We had already decided that our chat today would be about what kicked off World War One. However, as part of my homework for this, I listened again to this earlier conversation we recorded about World War One, way back in 2017, and I was reminded that we’d already had quite a lot to say about the causes of World War One. This was the very first of these conversations of the most recent clutch, and I was agreeably surprised by how much sense it made, and by how relatively little irrelevant tangenting and general repetition and waffling I inflicted upon Patrick.

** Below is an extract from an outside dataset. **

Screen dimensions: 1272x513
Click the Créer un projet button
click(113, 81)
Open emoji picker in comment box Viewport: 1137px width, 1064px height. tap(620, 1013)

All of which meant that we needed to steer the chat towards things we hadn’t said in that previous one. We went into a bit more of the detail this time, about how Russian military reaction to defeat in 1905 by Japan might have made Germany nervous. And we also talked more about how Britain was, in the years before World War One, threatening to tear itself apart over how to answer the Irish Question, which meant that in 1914 Britain consequently seemed very weak, compared to how strong it eventually turned out to be.
I also added some attempted generalisations, about how nothing on its own can cause anything else (I blamed and have long blamed Sherlock Holmes for immortalising the error that consists of contradicting this fact), and for how a multipolar world made that world vulnerable to a cascade of escalating declarations of war, all of them restrained, but not restrained enough, by the fact that this huge war was actually much feared, but not feared enough. Which is all quite orthodox, but I feel I understand all this stuff a bit better than before. However, I did digress rather wildly into giving this book about Brexit a plug, because it illustrates well how the cleverest people can react to events really quite intelligently, and still get, for them, a very bad result.
No apology for returning to this vexed subject. I mean, historically, could there be a more important question?
This latest effort will arrive at Croziervision, whenever it arrives, presumably accompanied by the very helpful notes that Patrick now likes to introduce these conversations with. Nothing we said can’t happily wait a couple of weeks, or whatever the wait turns out to be.